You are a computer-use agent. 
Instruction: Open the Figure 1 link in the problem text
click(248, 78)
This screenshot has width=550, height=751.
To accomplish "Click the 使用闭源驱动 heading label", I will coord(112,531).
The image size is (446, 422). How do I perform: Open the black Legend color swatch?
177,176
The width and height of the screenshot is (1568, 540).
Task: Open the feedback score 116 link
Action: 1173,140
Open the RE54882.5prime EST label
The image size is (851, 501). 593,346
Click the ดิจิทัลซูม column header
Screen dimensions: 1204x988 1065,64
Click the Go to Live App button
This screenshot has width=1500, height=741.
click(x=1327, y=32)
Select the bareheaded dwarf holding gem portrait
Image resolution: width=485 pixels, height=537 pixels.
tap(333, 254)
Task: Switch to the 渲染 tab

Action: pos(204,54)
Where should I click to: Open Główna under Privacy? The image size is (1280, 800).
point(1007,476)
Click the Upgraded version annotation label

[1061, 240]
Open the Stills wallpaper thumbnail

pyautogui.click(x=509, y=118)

WHAT IS NEEDED: All of the entries above should be output exactly as they are.

EXERCISE RESPONSE:
You are a computer-use agent. 
Instruction: Open the Figure 1 link in the problem text
click(248, 78)
This screenshot has width=550, height=751.
To accomplish "Click the 使用闭源驱动 heading label", I will coord(112,531).
The image size is (446, 422). How do I perform: Open the black Legend color swatch?
177,176
The width and height of the screenshot is (1568, 540).
Task: Open the feedback score 116 link
Action: 1173,140
Open the RE54882.5prime EST label
The image size is (851, 501). 593,346
Click the ดิจิทัลซูม column header
Screen dimensions: 1204x988 1065,64
Click the Go to Live App button
This screenshot has width=1500, height=741.
click(x=1327, y=32)
Select the bareheaded dwarf holding gem portrait
Image resolution: width=485 pixels, height=537 pixels.
tap(333, 254)
Task: Switch to the 渲染 tab

Action: pos(204,54)
Where should I click to: Open Główna under Privacy? The image size is (1280, 800).
point(1007,476)
Click the Upgraded version annotation label

[1061, 240]
Open the Stills wallpaper thumbnail

pyautogui.click(x=509, y=118)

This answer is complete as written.